======== Provided information ========

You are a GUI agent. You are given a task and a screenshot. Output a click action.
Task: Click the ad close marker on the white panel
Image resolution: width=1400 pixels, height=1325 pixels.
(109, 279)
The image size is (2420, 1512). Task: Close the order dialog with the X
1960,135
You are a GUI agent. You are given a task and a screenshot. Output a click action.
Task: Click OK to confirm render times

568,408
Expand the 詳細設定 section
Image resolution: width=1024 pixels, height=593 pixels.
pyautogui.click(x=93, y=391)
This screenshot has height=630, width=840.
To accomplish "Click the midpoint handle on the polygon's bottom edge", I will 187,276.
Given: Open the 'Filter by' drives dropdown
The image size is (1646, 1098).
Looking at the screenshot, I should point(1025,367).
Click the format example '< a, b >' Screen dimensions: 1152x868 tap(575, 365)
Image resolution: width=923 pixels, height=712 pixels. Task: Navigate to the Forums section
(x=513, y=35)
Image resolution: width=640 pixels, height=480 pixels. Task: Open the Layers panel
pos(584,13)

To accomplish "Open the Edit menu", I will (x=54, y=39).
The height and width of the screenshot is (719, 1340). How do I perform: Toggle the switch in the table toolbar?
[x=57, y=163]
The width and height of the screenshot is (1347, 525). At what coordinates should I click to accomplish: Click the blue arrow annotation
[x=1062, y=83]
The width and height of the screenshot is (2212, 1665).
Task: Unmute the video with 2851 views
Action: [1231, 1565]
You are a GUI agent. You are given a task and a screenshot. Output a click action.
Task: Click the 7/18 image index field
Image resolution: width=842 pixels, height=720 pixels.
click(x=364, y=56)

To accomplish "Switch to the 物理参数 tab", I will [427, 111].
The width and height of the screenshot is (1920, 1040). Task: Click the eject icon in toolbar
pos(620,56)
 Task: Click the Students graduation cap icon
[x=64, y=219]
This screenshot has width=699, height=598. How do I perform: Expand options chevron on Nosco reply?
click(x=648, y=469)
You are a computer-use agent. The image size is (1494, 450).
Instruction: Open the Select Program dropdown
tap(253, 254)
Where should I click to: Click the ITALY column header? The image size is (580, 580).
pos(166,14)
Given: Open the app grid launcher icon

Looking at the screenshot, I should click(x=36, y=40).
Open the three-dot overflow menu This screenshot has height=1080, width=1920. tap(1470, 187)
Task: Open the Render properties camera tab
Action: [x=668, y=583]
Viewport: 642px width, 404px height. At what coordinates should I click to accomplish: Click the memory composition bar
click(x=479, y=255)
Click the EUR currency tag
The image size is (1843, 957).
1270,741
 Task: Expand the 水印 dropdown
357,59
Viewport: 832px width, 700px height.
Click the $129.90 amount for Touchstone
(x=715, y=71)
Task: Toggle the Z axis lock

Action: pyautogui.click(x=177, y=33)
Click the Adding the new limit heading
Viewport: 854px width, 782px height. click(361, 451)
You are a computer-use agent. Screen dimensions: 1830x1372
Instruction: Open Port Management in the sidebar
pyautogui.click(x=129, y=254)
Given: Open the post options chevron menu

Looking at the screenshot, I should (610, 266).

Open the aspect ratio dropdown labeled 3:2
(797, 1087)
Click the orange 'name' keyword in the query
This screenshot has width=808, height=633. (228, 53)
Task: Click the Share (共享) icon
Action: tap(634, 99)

========

Copy the material above with every "dropdown" changed to "drop-down menu" and everything else left as it is.

You are a GUI agent. You are given a task and a screenshot. Output a click action.
Task: Click the ad close marker on the white panel
Image resolution: width=1400 pixels, height=1325 pixels.
(109, 279)
The image size is (2420, 1512). Task: Close the order dialog with the X
1960,135
You are a GUI agent. You are given a task and a screenshot. Output a click action.
Task: Click OK to confirm render times

568,408
Expand the 詳細設定 section
Image resolution: width=1024 pixels, height=593 pixels.
pyautogui.click(x=93, y=391)
This screenshot has height=630, width=840.
To accomplish "Click the midpoint handle on the polygon's bottom edge", I will 187,276.
Given: Open the 'Filter by' drives drop-down menu
The image size is (1646, 1098).
Looking at the screenshot, I should point(1025,367).
Click the format example '< a, b >' Screen dimensions: 1152x868 tap(575, 365)
Image resolution: width=923 pixels, height=712 pixels. Task: Navigate to the Forums section
(x=513, y=35)
Image resolution: width=640 pixels, height=480 pixels. Task: Open the Layers panel
pos(584,13)

To accomplish "Open the Edit menu", I will (x=54, y=39).
The height and width of the screenshot is (719, 1340). How do I perform: Toggle the switch in the table toolbar?
[x=57, y=163]
The width and height of the screenshot is (1347, 525). At what coordinates should I click to accomplish: Click the blue arrow annotation
[x=1062, y=83]
The width and height of the screenshot is (2212, 1665).
Task: Unmute the video with 2851 views
Action: [1231, 1565]
You are a GUI agent. You are given a task and a screenshot. Output a click action.
Task: Click the 7/18 image index field
Image resolution: width=842 pixels, height=720 pixels.
click(x=364, y=56)

To accomplish "Switch to the 物理参数 tab", I will [427, 111].
The width and height of the screenshot is (1920, 1040). Task: Click the eject icon in toolbar
pos(620,56)
 Task: Click the Students graduation cap icon
[x=64, y=219]
This screenshot has width=699, height=598. How do I perform: Expand options chevron on Nosco reply?
click(x=648, y=469)
You are a computer-use agent. The image size is (1494, 450).
Instruction: Open the Select Program drop-down menu
tap(253, 254)
Where should I click to: Click the ITALY column header? The image size is (580, 580).
pos(166,14)
Given: Open the app grid launcher icon

Looking at the screenshot, I should click(x=36, y=40).
Open the three-dot overflow menu This screenshot has height=1080, width=1920. tap(1470, 187)
Task: Open the Render properties camera tab
Action: [x=668, y=583]
Viewport: 642px width, 404px height. At what coordinates should I click to accomplish: Click the memory composition bar
click(x=479, y=255)
Click the EUR currency tag
The image size is (1843, 957).
1270,741
 Task: Expand the 水印 drop-down menu
357,59
Viewport: 832px width, 700px height.
Click the $129.90 amount for Touchstone
(x=715, y=71)
Task: Toggle the Z axis lock

Action: pyautogui.click(x=177, y=33)
Click the Adding the new limit heading
Viewport: 854px width, 782px height. click(361, 451)
You are a computer-use agent. Screen dimensions: 1830x1372
Instruction: Open Port Management in the sidebar
pyautogui.click(x=129, y=254)
Given: Open the post options chevron menu

Looking at the screenshot, I should (610, 266).

Open the aspect ratio drop-down menu labeled 3:2
(797, 1087)
Click the orange 'name' keyword in the query
This screenshot has width=808, height=633. (228, 53)
Task: Click the Share (共享) icon
Action: tap(634, 99)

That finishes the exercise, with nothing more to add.